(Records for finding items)
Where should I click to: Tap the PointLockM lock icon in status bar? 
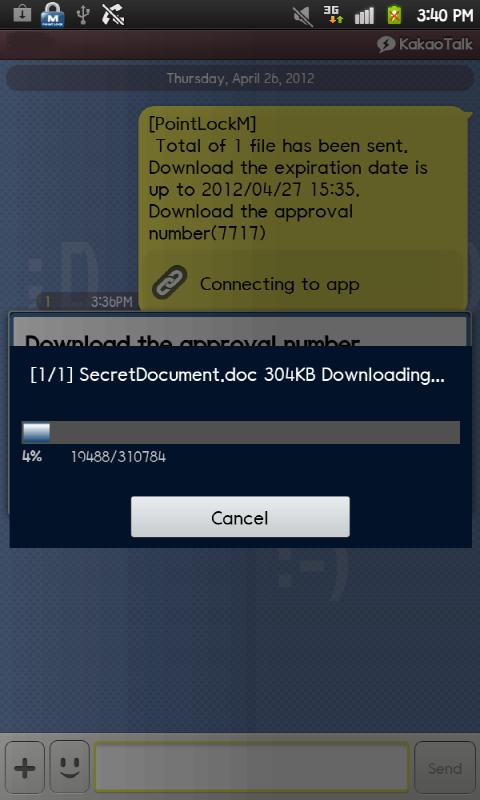pyautogui.click(x=52, y=14)
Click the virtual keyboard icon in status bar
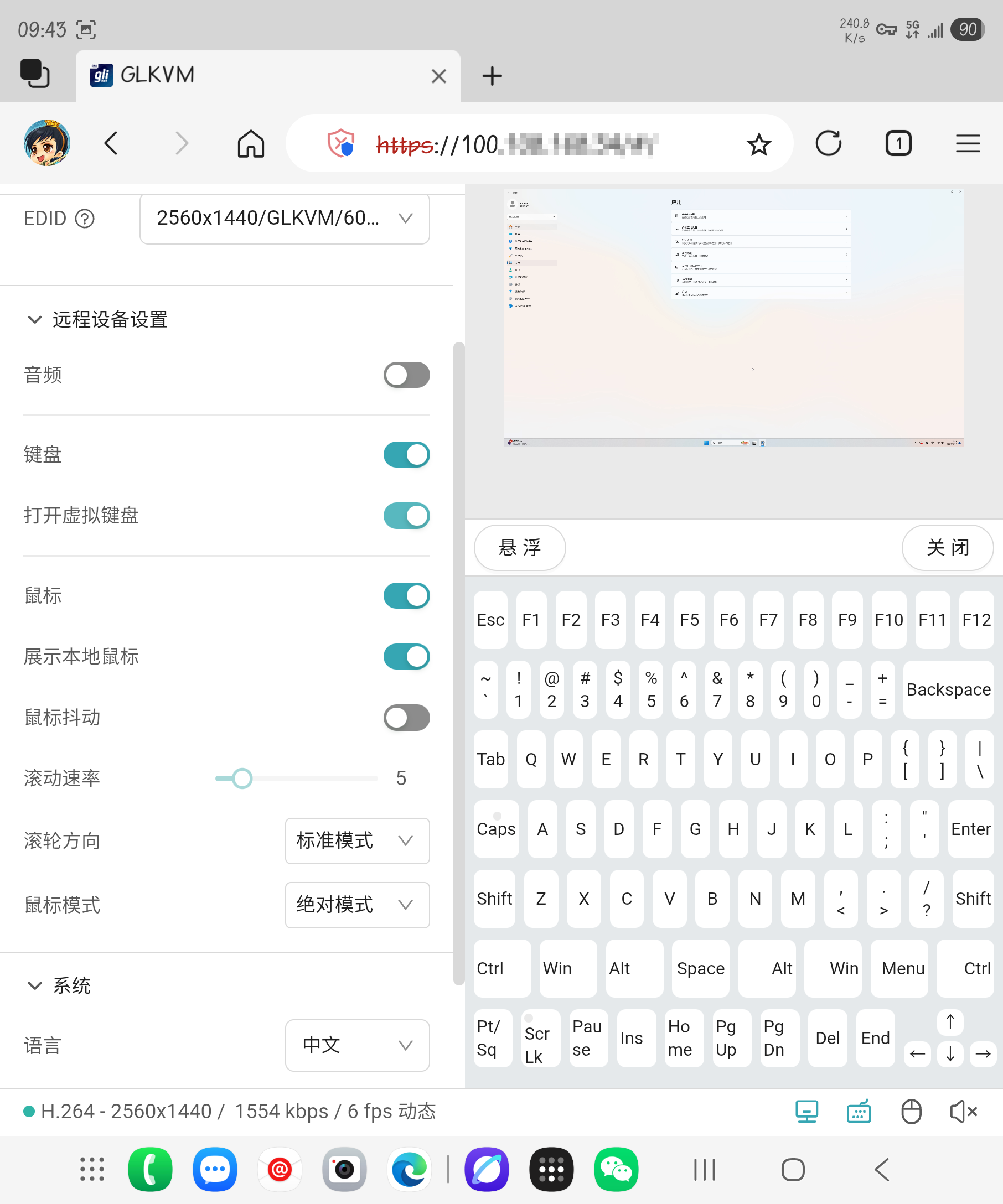 [859, 1112]
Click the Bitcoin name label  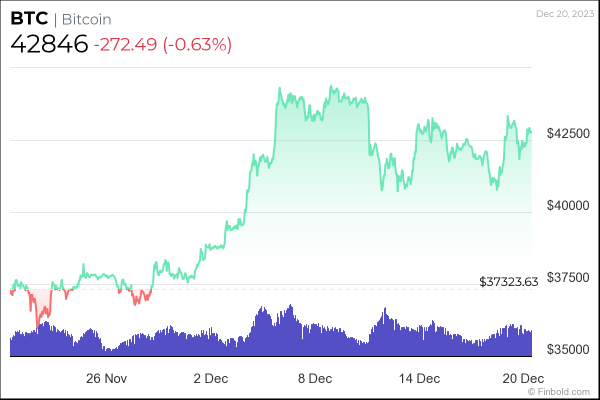84,19
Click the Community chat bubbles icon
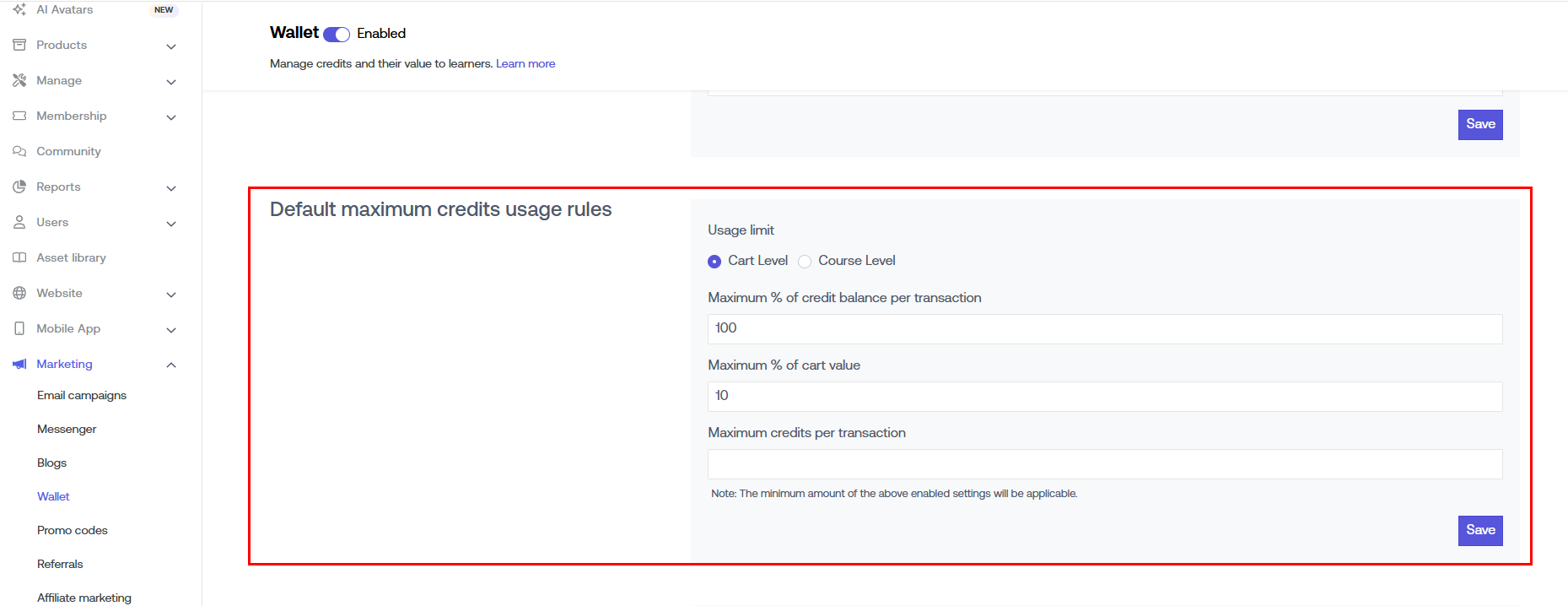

→ **PROBLEM STATEMENT**: Count the lines of the items above that contain the string "icon", treating case as significant. Reply with the number only.

→ **OUTPUT BELOW**: 3